Description of the task —
The required output is the exact sequence of lines from the line holding "Click the task" to the end of the records, inclusive.

Stored data entries:
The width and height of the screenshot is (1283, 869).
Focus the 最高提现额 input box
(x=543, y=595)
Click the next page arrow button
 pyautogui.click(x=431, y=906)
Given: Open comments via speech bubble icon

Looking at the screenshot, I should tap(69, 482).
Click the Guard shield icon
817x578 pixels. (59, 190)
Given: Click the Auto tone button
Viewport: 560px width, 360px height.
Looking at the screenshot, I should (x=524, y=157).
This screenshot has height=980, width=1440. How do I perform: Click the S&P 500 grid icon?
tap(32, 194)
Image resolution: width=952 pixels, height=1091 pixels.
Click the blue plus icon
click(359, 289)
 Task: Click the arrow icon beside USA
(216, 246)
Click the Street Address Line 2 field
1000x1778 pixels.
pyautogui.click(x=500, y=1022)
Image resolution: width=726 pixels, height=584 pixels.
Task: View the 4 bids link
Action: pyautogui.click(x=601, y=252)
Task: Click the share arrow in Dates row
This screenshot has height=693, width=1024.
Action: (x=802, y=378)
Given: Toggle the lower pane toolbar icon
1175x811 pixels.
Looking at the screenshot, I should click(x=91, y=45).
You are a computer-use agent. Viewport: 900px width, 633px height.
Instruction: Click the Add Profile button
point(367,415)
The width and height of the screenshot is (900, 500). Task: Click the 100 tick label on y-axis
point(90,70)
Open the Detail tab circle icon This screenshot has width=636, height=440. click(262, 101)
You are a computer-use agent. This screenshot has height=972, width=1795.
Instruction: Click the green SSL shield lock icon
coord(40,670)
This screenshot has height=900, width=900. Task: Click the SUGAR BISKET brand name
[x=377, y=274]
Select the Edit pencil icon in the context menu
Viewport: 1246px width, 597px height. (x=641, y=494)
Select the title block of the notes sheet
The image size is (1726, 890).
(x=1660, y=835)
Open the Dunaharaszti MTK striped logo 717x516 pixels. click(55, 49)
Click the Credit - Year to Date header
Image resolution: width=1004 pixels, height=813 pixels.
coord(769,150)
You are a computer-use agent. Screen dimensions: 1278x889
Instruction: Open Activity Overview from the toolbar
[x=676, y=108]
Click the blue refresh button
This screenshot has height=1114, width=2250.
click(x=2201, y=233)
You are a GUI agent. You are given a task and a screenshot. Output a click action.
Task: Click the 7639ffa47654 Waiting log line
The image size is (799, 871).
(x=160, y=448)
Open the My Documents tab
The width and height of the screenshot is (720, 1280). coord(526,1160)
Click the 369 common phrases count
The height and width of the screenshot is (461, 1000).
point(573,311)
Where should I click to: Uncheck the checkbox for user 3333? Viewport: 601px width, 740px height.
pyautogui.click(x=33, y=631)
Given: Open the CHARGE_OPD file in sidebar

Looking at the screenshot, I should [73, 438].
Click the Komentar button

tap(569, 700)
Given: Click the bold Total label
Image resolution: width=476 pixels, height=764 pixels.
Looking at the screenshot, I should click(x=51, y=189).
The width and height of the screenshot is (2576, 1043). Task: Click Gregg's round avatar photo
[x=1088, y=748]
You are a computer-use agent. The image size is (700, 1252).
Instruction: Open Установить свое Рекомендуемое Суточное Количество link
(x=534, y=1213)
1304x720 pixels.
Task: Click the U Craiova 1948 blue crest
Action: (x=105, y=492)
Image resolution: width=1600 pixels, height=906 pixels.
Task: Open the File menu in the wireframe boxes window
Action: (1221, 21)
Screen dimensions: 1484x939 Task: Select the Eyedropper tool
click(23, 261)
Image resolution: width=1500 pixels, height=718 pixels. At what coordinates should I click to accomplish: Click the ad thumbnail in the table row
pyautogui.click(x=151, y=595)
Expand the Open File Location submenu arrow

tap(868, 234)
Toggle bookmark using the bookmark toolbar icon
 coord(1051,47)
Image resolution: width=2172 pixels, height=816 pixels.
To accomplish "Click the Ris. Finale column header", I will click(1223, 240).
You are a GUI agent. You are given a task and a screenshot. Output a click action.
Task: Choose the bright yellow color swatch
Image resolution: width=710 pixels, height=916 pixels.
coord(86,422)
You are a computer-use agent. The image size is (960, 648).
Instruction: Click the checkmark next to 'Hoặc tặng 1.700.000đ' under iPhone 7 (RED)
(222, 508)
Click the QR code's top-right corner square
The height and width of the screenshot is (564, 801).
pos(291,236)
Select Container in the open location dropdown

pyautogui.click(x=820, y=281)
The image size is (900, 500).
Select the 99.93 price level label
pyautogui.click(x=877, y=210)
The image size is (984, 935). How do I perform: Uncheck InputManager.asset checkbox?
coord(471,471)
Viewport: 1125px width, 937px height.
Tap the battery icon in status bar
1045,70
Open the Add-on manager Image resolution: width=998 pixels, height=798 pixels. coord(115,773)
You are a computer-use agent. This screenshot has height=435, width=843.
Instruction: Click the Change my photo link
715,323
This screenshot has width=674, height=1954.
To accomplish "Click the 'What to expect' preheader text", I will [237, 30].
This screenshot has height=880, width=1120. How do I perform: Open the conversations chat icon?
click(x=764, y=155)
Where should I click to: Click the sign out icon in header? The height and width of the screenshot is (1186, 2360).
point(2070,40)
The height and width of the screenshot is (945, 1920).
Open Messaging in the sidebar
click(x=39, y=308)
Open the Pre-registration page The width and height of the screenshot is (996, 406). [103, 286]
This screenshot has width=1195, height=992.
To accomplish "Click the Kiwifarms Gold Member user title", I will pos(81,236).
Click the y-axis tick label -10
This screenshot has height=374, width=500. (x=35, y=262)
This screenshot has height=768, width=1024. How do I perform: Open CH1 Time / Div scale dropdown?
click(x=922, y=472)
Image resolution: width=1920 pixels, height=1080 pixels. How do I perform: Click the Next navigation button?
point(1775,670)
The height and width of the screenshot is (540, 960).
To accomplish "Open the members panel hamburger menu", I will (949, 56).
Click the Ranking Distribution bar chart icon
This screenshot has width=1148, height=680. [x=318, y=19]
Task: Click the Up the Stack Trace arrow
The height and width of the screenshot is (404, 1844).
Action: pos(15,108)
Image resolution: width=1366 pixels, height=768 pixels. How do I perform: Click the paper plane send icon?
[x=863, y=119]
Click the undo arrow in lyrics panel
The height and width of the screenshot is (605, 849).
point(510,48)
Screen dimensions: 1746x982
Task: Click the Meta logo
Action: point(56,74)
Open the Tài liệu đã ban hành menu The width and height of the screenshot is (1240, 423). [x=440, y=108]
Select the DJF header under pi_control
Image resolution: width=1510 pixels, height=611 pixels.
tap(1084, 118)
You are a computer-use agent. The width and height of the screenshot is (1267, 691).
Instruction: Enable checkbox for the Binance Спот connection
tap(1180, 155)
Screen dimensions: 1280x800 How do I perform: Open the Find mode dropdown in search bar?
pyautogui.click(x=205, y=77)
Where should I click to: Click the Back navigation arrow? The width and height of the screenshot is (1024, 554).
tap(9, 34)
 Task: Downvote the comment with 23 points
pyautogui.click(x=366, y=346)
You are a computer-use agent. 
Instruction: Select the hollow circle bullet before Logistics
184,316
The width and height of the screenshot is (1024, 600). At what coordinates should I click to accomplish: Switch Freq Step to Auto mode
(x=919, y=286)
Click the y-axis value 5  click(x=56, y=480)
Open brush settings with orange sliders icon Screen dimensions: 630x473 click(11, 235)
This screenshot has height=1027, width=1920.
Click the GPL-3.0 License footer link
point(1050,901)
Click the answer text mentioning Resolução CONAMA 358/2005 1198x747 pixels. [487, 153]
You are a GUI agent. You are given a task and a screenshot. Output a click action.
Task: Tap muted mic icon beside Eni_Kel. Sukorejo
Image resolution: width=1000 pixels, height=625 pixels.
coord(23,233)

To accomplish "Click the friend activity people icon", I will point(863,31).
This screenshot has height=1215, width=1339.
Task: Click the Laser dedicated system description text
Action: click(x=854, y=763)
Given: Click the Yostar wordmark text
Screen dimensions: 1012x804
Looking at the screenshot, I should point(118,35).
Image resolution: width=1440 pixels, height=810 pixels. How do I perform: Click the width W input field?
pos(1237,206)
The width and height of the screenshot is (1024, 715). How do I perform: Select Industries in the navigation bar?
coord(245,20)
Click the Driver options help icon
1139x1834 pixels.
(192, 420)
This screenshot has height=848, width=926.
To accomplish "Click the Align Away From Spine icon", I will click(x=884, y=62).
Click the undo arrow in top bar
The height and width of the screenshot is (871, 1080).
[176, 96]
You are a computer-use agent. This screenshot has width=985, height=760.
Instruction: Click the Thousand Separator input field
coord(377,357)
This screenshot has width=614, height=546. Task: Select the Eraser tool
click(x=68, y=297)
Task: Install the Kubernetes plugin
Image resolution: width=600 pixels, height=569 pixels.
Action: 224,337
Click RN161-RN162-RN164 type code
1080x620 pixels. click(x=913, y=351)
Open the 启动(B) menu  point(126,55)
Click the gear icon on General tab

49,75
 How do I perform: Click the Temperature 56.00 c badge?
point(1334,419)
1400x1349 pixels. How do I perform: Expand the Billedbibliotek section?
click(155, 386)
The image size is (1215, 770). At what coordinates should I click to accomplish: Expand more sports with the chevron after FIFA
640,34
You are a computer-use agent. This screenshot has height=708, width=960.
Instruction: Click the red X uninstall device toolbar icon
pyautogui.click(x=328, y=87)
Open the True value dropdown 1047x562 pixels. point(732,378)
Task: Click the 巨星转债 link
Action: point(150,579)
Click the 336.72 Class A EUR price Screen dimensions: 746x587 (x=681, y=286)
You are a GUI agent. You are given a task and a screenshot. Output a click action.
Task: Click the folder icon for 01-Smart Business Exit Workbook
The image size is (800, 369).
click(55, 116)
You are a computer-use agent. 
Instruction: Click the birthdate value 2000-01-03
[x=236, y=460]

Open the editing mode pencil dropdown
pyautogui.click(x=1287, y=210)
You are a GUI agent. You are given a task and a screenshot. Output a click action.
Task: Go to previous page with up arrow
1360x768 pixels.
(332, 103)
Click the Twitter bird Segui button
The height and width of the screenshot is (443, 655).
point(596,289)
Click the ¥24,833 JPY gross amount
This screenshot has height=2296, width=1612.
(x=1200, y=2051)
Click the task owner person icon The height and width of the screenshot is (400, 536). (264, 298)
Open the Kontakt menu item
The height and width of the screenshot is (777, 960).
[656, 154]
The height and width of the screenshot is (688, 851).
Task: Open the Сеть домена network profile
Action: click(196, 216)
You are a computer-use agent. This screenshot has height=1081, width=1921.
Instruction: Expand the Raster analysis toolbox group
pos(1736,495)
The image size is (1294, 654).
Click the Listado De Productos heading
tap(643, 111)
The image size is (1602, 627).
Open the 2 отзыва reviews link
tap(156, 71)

Response to the task —
Click the task owner person icon The height and width of the screenshot is (400, 536). (264, 298)
Open the Kontakt menu item
The height and width of the screenshot is (777, 960).
[656, 154]
The height and width of the screenshot is (688, 851).
Task: Open the Сеть домена network profile
Action: click(196, 216)
You are a computer-use agent. This screenshot has height=1081, width=1921.
Instruction: Expand the Raster analysis toolbox group
pos(1736,495)
The image size is (1294, 654).
Click the Listado De Productos heading
tap(643, 111)
The image size is (1602, 627).
Open the 2 отзыва reviews link
tap(156, 71)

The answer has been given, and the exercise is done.